Nicht nur wir Jäger haben festgestellt, dass immer mehr Kinder, Jugendliche und auch
Erwachsene immer weniger über unsere heimischen Tiere und Pflanzen wissen.
Kinder und Jugendliche haben heute kaum noch Kontakt zur Natur. Deswegen haben sie
auch - wie viele Erwachsenen - Schwierigkeiten, das Prinzip der nachhaltigen Nutzung
zu verstehen.
So intensiv wie keine andere gesellschaftliche Gruppe bemühen sich die Jäger darum,
Kinder und Jugend zurück zur Natur zu bringen. Dies geschieht zum Teil durch die
rollenden Waldschulen. Der Landesjagdverband Mecklenburg/Vorpommern stellt diese
zur Verfügung. Bei den rollenden Waldschulen steht die elementare Artenkunde im
Vordergrund.
Zum anderen gehen die Jäger in ihrer Freizeit in die Kindergärten und Schulen oder öffnen
ihre Reviere um die Jugend über die Tiere im Wald und in den Feldern zu informieren.

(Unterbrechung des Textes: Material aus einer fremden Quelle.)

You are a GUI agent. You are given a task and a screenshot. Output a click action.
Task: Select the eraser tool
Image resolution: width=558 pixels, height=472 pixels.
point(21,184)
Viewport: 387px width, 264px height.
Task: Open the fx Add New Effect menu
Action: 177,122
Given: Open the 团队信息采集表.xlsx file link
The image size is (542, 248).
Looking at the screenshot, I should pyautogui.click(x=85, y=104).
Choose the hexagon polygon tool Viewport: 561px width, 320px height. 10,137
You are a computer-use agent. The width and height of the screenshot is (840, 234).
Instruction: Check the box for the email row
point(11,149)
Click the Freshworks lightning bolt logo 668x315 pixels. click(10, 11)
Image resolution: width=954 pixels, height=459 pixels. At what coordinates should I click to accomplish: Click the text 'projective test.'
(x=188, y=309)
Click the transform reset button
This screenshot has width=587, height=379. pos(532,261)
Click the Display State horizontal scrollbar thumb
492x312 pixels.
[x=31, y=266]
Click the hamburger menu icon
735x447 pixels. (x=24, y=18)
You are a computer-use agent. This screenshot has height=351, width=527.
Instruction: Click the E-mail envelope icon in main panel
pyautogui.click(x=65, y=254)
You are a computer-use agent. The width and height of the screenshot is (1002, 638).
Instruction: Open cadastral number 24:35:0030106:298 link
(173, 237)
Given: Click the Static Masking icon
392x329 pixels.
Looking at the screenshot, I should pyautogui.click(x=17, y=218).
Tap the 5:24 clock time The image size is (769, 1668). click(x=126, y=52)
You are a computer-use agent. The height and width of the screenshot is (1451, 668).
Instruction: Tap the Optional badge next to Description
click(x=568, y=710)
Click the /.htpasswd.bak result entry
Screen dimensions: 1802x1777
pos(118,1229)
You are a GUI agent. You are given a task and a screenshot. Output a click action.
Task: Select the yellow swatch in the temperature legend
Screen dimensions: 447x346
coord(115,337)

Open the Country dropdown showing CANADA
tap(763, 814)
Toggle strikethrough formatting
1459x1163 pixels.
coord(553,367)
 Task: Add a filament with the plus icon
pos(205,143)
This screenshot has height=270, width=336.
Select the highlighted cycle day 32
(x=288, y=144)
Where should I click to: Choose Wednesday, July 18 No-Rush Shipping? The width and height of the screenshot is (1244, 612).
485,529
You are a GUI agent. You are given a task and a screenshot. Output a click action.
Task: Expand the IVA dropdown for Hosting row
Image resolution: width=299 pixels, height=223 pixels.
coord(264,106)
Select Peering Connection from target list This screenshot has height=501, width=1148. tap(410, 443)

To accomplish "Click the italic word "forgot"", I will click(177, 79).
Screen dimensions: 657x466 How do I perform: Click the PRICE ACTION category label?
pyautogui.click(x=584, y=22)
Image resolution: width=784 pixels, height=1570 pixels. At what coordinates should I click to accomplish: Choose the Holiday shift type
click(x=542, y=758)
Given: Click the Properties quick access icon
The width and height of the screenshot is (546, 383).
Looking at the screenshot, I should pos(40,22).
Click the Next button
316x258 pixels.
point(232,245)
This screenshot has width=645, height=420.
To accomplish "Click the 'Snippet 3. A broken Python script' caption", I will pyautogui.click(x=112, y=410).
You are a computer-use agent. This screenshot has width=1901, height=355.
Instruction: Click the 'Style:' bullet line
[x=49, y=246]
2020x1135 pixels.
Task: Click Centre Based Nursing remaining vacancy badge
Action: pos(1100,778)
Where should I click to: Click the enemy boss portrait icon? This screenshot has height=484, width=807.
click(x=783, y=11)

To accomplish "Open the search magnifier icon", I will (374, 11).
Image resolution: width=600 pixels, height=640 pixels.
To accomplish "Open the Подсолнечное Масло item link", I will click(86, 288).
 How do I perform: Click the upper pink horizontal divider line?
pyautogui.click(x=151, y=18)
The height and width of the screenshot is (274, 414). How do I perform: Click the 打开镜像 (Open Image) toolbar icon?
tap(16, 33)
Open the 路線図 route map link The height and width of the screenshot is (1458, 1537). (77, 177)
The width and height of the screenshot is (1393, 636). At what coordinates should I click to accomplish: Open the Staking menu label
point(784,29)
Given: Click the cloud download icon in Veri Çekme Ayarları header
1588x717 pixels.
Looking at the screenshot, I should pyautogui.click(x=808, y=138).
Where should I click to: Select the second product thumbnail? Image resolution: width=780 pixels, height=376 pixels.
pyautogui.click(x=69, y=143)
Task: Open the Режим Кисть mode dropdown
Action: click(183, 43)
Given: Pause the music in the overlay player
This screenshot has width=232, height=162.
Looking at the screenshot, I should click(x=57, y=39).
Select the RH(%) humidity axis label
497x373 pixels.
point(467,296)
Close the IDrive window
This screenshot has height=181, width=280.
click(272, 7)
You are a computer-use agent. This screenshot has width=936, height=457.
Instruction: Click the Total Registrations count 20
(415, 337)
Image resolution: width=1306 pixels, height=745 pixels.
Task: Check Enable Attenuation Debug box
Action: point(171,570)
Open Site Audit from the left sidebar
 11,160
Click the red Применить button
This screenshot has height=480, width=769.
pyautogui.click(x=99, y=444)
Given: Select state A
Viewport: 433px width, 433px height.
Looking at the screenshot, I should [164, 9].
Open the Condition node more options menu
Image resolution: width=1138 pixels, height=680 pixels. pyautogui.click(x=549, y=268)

Sehr hilfreich ist auch ein gemeinsamer Ansitz - ein Tag des offenen Hochsitzes - mit an-
schließender Auswertung am Lagerfeuer.
Es wurde hierfür schon umfangreiches Lehrmaterial und CD´s erarbeitet die von den
Lehrern zur Vorbereitung solcher Veranstaltungen genutzt werden können.
Mit dem "Lernort Natur", als außerschulischer Lernort zur praktischen Unterstützung des
Unterrichs sollen die Schüler u.a. lernen, sich mit den Fragen der Umwelt, der
heimischen Fauna und Flora auseinander zu setzen. Das ist mit reinem Buchwissen
nicht oder nur sehr schwierig zu erreichen.
Hier wollen wir Jäger den Pädagogen bei der Umsetzung dieses Themas behilflich sein,
denn "Natur kann man nicht beschreiben - Natur muß man erleben".
So haben einige Jäger des Hegeringes Gützkow-Peenetal die Initiative ergriffen und mit
Schüler der 6.Klasse der Peenetal-Schule Gützkow ein Tag des "Offenen Hochsitzes"
durchgeführt. Um 16.00 Uhr ging es mit den Kindern ins Revier um Wildtiere aus der
Nähe zu beobachten.
Danach war noch ausreichend Zeit das Erlebte am Lagerfeuer auszutauschen. Nachdem
sich dann alle, mit Bockwurst am Spieß, gestärkt hatten wurde das Quiz ausgewertet.
Wenn auch einige Fragen von wenigen nicht richtig beantwortet wurden, erhielten doch
alle einen Preis. Am Ende war es ein gelungener Nachmittag an dem auch die Kinder
sichtlich Freude hatten.
Damit war der Anfang gemacht mit den Kindern Wege zu finden um der Natur zu
begegnen und persönliche Erfahrungen im Umgang mit der Natur zu sammeln, um
verantwortungsbewusst handeln zu können.
Um die Arbeit mit den Kindern zu intensivieren wurde in Kooperation mit dem ASF in
Gribow eine Informations-und Begegnungsstätte "Jagd und Natur" errichtet.